BRUSSELS was in a state of shock last Friday morning when it woke up to the news that the UK had voted to leave the European Union by 51.9% to 48.1% in a referendum the day before.
In the run-up to June 23rd, polls had suggested the ‘remain’ camp would win, but narrowly lost out in the end as the populist ‘leave’ camp preyed on people’s fear about unbridled migration and taking back control from a bureaucratic Brussels. Scotland and Northern Ireland voted in favour, which casts doubt over the future unity of the country.
What has ensued is years of uncertainty for the UK and its neighbours – especially Ireland. Once the markets opened on Friday morning, it became clear that panic was gripping the international stage as the pound plummeted to its lowest in over 30 years and share prices falling sharply.
Early in the morning, UK Prime Minister David Cameron emerged from 10 Downing Street and announced he would be stepping down before the Conservative Party Conference in Birmingham at the beginning of October (2nd to 5). His successor remains unclear, but frontrunners include Home Secretary Theresa May, the former London Mayor Boris Johnson and Health Secretary Jeremy Hunt.
When the dust settled, the enormity of the UK’s decision began to sink in, but there were more questions than answers. After a somewhat turbulent love affair with Europe since it joined on January 1st, 1973 – along with Ireland and Denmark – the UK must now formally launch proceedings towards a legal separation.
Once the new Premier formally invokes Article 50 of the Lisbon Treaty before the European Council, the UK has two years to conduct exit negotiations and define the terms of the withdrawal process.
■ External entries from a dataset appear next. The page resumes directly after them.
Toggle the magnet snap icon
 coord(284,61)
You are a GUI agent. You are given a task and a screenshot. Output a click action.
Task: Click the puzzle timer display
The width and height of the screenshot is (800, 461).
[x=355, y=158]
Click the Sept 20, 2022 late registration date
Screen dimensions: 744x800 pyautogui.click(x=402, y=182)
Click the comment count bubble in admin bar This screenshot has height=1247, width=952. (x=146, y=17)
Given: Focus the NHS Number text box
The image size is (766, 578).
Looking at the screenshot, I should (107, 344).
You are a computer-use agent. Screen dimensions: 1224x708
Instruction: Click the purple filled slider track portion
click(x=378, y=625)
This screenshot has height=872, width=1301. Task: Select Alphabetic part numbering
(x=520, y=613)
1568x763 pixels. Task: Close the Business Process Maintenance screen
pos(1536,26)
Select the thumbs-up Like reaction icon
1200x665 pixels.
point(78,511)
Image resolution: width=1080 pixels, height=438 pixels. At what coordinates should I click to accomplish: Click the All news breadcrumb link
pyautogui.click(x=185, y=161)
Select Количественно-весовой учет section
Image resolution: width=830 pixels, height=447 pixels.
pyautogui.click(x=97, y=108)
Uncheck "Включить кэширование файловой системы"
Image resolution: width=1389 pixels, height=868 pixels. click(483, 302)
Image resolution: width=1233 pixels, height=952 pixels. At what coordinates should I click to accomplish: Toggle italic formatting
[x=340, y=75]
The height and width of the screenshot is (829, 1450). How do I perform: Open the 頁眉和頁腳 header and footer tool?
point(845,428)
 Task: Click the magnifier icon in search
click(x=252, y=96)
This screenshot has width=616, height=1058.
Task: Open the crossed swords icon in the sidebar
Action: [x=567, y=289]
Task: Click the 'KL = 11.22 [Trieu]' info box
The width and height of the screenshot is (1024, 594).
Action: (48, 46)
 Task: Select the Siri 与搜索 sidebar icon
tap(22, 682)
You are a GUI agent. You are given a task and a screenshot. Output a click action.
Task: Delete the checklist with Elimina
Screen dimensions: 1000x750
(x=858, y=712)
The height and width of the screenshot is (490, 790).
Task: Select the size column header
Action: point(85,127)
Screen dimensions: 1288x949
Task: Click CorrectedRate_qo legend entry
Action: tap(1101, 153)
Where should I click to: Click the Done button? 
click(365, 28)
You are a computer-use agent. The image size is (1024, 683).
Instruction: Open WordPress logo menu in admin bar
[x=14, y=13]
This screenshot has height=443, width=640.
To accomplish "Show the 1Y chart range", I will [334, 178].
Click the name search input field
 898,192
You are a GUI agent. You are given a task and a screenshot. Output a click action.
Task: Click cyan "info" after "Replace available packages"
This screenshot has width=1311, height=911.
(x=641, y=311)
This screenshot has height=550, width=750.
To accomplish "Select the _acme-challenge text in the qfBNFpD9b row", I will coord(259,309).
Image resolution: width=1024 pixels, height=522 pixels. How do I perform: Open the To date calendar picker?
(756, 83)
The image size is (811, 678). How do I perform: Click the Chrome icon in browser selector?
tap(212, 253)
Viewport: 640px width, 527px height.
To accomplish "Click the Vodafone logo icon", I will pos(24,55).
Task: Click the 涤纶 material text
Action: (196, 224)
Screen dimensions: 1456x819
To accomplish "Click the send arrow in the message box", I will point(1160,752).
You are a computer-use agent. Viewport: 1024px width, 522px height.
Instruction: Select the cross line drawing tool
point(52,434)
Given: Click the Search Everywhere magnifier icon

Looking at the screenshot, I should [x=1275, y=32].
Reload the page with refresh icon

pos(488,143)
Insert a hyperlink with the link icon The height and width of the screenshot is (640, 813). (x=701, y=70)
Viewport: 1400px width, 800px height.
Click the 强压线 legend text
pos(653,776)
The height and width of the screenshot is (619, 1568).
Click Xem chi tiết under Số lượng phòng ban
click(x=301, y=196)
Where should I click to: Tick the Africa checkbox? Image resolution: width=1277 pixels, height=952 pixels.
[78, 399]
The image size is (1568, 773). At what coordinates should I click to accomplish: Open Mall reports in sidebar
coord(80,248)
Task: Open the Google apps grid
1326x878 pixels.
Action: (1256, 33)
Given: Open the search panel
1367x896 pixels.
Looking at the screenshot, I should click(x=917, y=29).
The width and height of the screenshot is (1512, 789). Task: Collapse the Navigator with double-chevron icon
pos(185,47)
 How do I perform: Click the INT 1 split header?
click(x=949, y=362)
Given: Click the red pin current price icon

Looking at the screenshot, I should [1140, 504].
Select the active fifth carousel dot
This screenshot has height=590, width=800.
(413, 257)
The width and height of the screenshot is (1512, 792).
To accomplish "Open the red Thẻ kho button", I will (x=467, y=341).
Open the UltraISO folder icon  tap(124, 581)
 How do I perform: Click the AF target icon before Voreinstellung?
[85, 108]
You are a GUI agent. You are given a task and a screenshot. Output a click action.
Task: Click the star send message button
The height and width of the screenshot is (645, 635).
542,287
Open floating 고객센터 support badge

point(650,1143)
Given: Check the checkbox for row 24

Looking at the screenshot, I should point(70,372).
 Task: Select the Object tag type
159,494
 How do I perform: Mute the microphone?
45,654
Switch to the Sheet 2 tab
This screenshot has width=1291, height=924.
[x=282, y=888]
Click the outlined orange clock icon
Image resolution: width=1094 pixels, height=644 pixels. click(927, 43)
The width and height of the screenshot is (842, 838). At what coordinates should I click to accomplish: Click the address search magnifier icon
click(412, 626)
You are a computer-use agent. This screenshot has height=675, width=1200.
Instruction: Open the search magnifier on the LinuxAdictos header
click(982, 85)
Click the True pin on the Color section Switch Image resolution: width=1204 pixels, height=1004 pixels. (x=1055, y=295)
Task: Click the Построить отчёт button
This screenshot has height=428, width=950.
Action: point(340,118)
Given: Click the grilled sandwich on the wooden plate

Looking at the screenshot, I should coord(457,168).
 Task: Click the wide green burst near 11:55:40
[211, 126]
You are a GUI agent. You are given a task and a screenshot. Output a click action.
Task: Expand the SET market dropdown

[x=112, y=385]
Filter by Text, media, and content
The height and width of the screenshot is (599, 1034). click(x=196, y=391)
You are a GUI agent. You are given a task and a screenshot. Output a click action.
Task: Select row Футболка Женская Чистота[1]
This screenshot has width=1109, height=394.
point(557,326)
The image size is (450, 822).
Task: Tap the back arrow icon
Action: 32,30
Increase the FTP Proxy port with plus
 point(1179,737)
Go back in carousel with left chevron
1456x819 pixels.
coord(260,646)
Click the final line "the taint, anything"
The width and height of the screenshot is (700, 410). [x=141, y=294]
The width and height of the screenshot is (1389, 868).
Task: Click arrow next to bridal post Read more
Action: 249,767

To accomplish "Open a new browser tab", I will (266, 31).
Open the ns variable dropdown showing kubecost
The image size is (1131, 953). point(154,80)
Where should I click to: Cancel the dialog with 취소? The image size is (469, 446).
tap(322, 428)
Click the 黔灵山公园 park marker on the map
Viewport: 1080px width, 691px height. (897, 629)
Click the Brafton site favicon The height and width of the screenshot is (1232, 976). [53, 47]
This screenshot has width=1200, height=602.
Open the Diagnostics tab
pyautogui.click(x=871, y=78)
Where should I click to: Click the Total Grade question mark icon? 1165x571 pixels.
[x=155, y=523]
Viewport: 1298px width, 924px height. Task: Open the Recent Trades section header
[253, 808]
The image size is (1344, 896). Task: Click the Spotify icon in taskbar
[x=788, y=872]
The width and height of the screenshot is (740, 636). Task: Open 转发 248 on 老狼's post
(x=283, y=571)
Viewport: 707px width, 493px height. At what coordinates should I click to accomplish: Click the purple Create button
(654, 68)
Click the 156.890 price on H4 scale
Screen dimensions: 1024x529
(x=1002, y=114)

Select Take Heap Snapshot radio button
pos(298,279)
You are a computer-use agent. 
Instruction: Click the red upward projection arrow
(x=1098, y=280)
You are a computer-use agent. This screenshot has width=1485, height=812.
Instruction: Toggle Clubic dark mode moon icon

AS the Common Agricultural Policy has been set in stone since 2013, there will be no immediate impact on single farm payments destined for Irish farmers, which are secure until at least 2020.
It should be pointed out that farmers in the UK – many of whom receive hefty cheques in the post predominantly voted in favour of an exit - will continue to receive direct aid until the separation procedure is formalised (until at least 2019). After which time, there will be a review of the EU’s long-term spending and its farm policy, but this was already on the cards and is completely unrelated to the Brexit decision.
Without one of the bloc’s key contributors to the spending pot, the EU budget is likely to take a hit – but the impact on farm spending will only become clear by the end of the decade. As the UK is Ireland’s largest trading partner – with more than €1.2 billion of goods and services traded between both sides every week supporting 400,000 jobs on both islands – if the value of sterling falls, it will make Irish food exports to the UK less competitive and make British food exported to Ireland more competitive.
In terms of trade, Ireland’s agri-business will be the most vulnerable, with just over €5bn worth of farm produce – including €1.1bn of Irish beef and €1bn dairy products – exported to the UK last year. A recent Teagasc study suggests trade could drop by up to 8% or around €800 million per year.
Dr Kevin Hanrahan, a leading agricultural economist, said farmers will feel the aftershock of Brexit as early as the summer as cattle, milk and grain prices are set to fall. The outcome of negotiations on its ‘new relationship’ with the EU, particularly in terms of accessing the common market will be key, he added.